Here was my review on Goodreads.com:
This was a great book and I would highly recommend it to anyone who has a loved one with the disease, or just wants to understand cancer from the perspective of a woman in her mid-twenties. I am only 5 months removed from my own melanoma diagnosis, and 4 months removed from my surgery, so some of the book was difficult to read. It was nice though to read about another young person dealing with this disease (I turned 27 1.5 weeks prior to my diagnosis), and I learned some things from the author. The most emotional part of the book for me was definitely the beginning, when the author was able to put into words exactly how I felt when I heard the news:Cancer is now a part of me, and I can't ever forget it. I am thinking of traveling this summer, and part of my thought process is how much I will be in the sun. That isn't something I would have really worried about last year, and now I think of it constantly. I feel like I need to get special clothes to run in, and that the beach is now off limits, and that if I ever get married, a beach trip will not be part of my honeymoon. Who knew one mole could change my life?
"I have cancer I have cancer I have cancer. I need to say it one more time. I have cancer...Okay. I'm just going to sit here in my den with my dog at my feet...it's that word that's bothering me so much....The one...ya know, the "c"-word..."That word" always seemed fairly easy to say when I'd used it in stories about other people. Stories about older people...It was just another word. It's just another word when you're talking about someone else. But now, I don't have..that word. I just can't.
It's so weird. I'm sitting here on my couch and everything around me looks the same as always...yet I feel like everything is so completely different. I feel like a completely different person than I did 10 minutes ago."

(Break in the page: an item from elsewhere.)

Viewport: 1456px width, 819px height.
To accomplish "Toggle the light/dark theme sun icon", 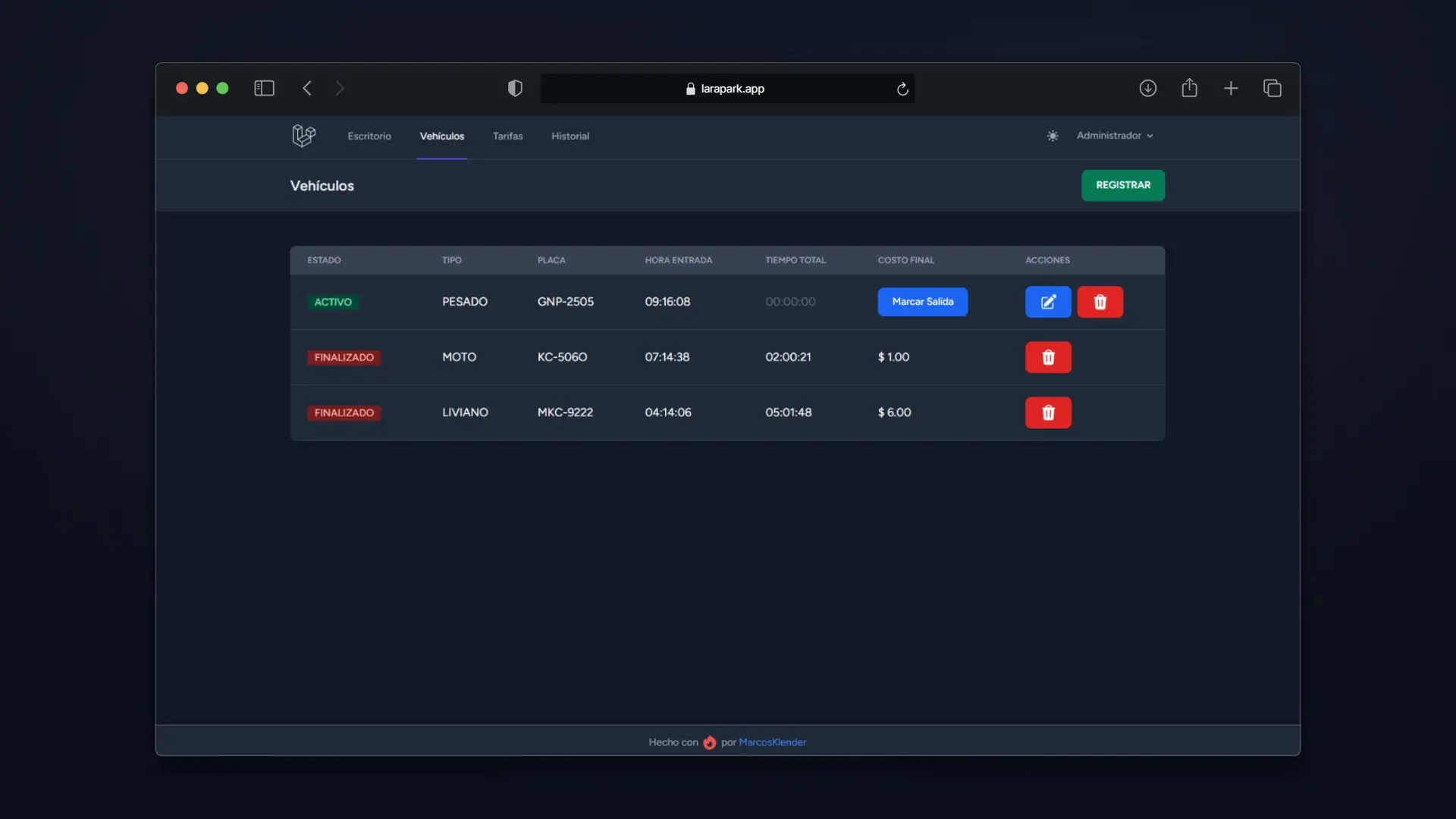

Reading this brought tears to my eyes as I remembered my own emotions and thoughts when I heard the news. It's difficult to explain to someone how it feels to be diagnosed with cancer, but this managed to capture almost exactly what I felt. I almost want to give this to some of my friends so they understand what it's like to get that call.
The author takes you on a journey and leaves nothing out, which is as it should be. Melanoma is a terrible disease, and one that doesn't go away once the cancerous mole is removed. In fact, reading about the woman whose melanoma had spread who wouldn't sign up for additional treatment really bothered me and made me think. What would I do if I was ever in that situation? While I haven't turned to alcohol, I can completely understand why someone would. Especially with the worries about family members also having the disease. There are many parts of this story that don't parallel my journey, but it was still interesting to read. Her relationships with her husband and parents were fun to read too, though I feel terrible about her father.
The best part of this book for me has to be in the author's note:
"I can now say...there is no real way to move past a cancer diagnosis. To move past something evokes a sense of finality, and unfortunately, with cancer, there is no actual endgame...except the inevitable. Staying proactive about one's health requires awareness and constant vigilance...Fighting cancer is a continuous battle. The battle may not be raging every moment or in the forefront of one's mind every hour of every day, but it's never far behind. It's there, kinda wandering around, poking it's ugly head into and out of the action. Yes, melanoma is part of my history, but it is also my present and my future, and that I have come to accept."
In any case, this was a great book. I also now have a question for my dermatologist based on something I read in the book, so not only was it good to read for catharsis and therapeutic reasons, but it might have led to a medical change for me too. I guess I'll find out in a month, at my next quarterly dermatologist appointment.